I particularly had the South-African photo in mind as a comparison when I made my statement. Don't get me wrong, I don't approve poverty, I've lived for a couple of years on less than $2 a day and my parents still do, it's just that the Danish photo is so devoid of life, of human interaction, that makes it so depressing for me.
Maybe I'm a little bit biased because right now I'm reading
James C. Scott's "Seeing Like a State: How Certain Schemes to Improve the Human Condition Have Failed" (http://www.amazon.com/Seeing-Like-State-Condition-Institutio...), which has a couple of chapters against modern, centralized, well-planed architecture that is designed "to look good from a plane" (he gives Brasilia as a negative example). Now, I know these suburbs weren't probably planned by the Government, but the main idea behind their design and planning is the same, i.e. to look good from a geometrical point of view.
It depends on how you look at it. With a more contained and 'gathered' approach, I would think that it would foster a tighter 'community feel' between the neighbors than in a more spread out model. That doesn't seem devoid of human interaction to me.

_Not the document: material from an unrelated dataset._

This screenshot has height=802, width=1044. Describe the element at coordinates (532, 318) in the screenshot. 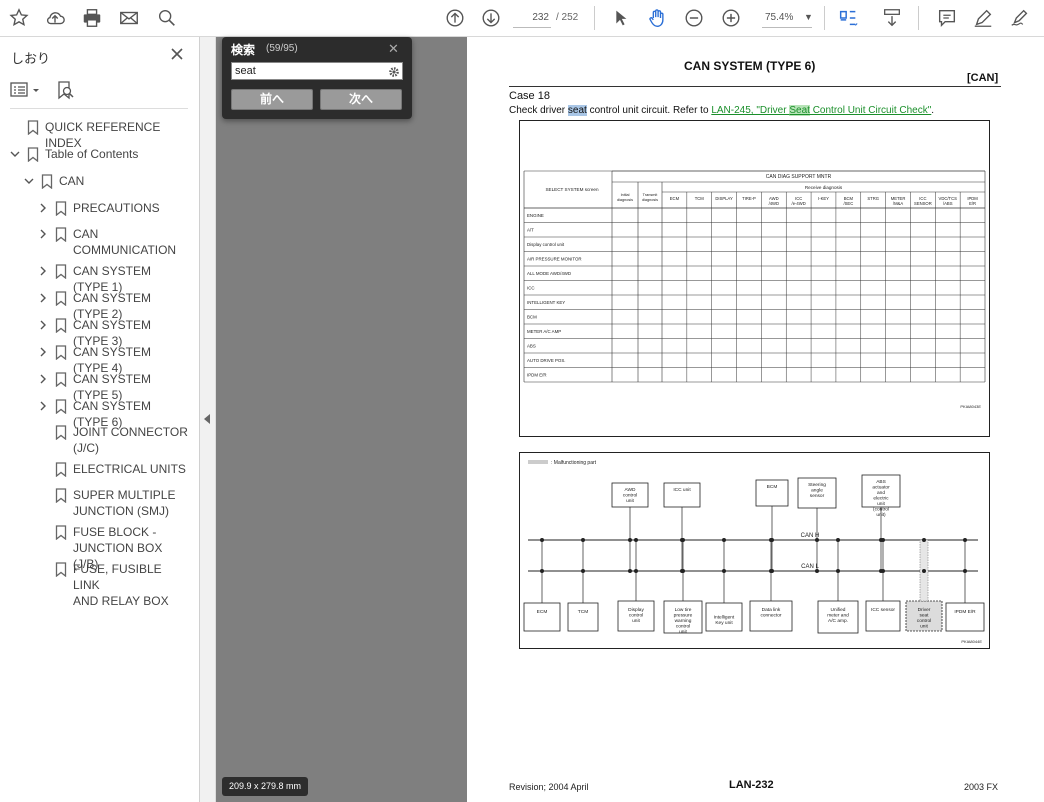

I see `row-label: BCM` at that location.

Each house has tall hedges surrounding it, acting as barriers from neighbors. It seems you'd have to walk all the way around if you wanted to visit. Then, everyone parks in the circle so the car you drive is the most prominent feature of your home.
It looks cool, but I can see how someone might consider it odd.
But all properties are connected at a central point, making it easy to put together gatherings of everyone in the community (e.g. 'block parties'). As opposed to a similar number of houses in a grid pattern. That's just my impression though.
Care to elaborate on why the other picture depresses you?